Re: [BUG] perf/x86/intel/pebs: PEBS timestamps overwritten

From: Ravi Bangoria
Date: Mon Aug 08 2022 - 05:29:42 EST


On 05-Aug-22 7:06 PM, Liang, Kan wrote:
>
>
> On 2022-08-05 6:49 a.m., Stephane Eranian wrote:
>> Hi,
>>
>> I was alerted by an internal user that the PEBS TSC-based timestamps
>> do not appear
>> correctly in the final perf.data output file from perf record.
>>
>> After some investigation, I came to the conclusion that indeed the
>> data->time field setup
>> by PEBS in the setup_pebs_fixed_sample_data() is later overwritten by
>> perf_events generic
>> code in perf_prepare_sample(). There is an ordering problem here.
>>
>> Looking around we found that this problem had been uncovered back in
>> May 2020 and a
>> patch had been posted then:
>> https://lore.kernel.org/lkml/e754b625-bf14-8f5f-bd1a-71d774057005@xxxxxxxxx/T/
>>
>> However this patch was never commented upon or committed.
>>
>> The problem is still present in the upstream code today.
>>
>> 1. perf_sample_data_init()
>> 2. setup_pebs_fixed_sample_data(): data->time =
>> native_sched_clock_from_tsc(pebs->tsc);
>> 3. perf_prepare_sample(): data->time = perf_event_clock(event);
>>
>> The patch from 2020 (Andreas Kogler) fixes the problem by making the
>> assignment in 3.
>> conditioned to the value of data->time being 0. Andreas also suggested
>> an alternative which
>> would break up the call to perf_event_ouput() like this is done in the
>> BTS code allowing
>> the prepare_sample() call to be made before PEBS samples are
>> extracted.

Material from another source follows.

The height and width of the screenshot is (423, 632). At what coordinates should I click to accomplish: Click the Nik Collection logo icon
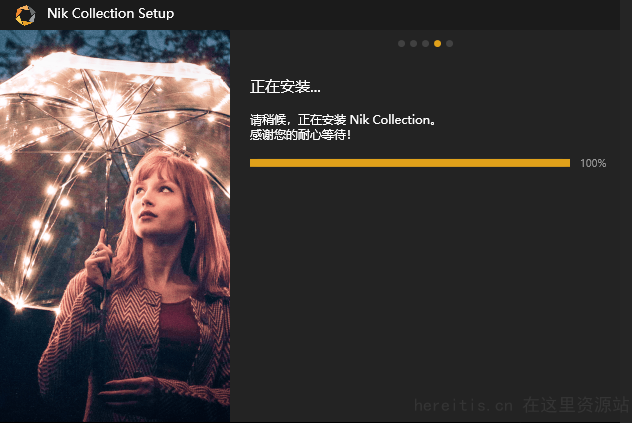25,15
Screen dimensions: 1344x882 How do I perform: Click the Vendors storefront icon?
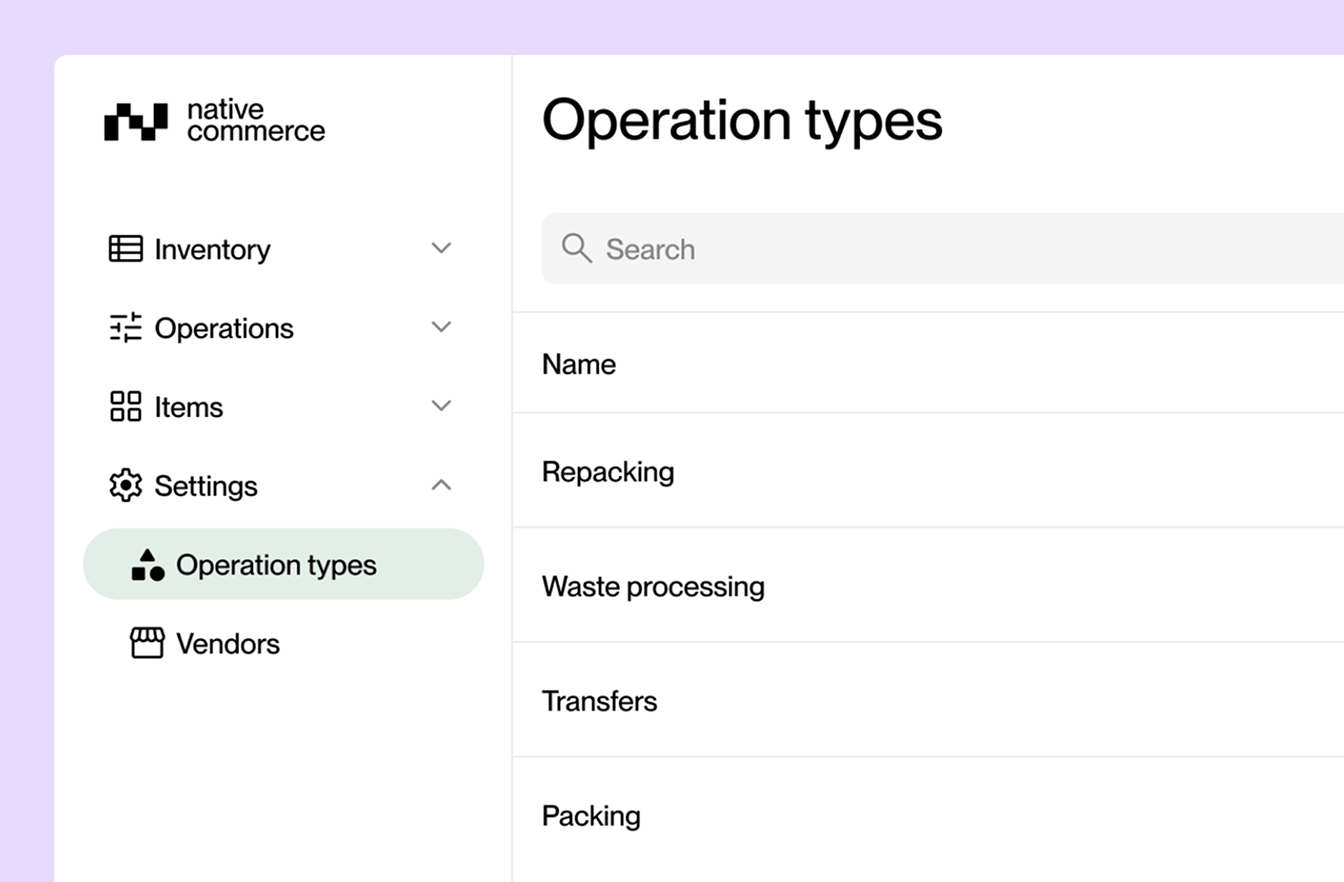[x=147, y=643]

That would
>> generate some code duplication. Although this approach appears more
>> robust, the one
>> issue I see is that prepare_sample may need data that would be filled
>> by PEBS and
>> therefore it would need to be called afterwards.
>>
>> Any better ideas?
>
> I think Andreas's patch is the most straightforward and simplest patch
> to fix the issue. But, if I recall correctly, Peter prefers to minimize
> the cachelines touched by the perf_sample_data_init(). So initializing
> the data->time in the perf_sample_data_init() seems break the rule.
>
> I think HW will provide more and more such kind of precise information.
> Maybe we can use a flag variable to track whether the information is
> already provided to avoid the overwritten.

fwiw, we had similar quirks in the past. For ex: __PERF_SAMPLE_CALLCHAIN_EARLY

Thanks,
Ravi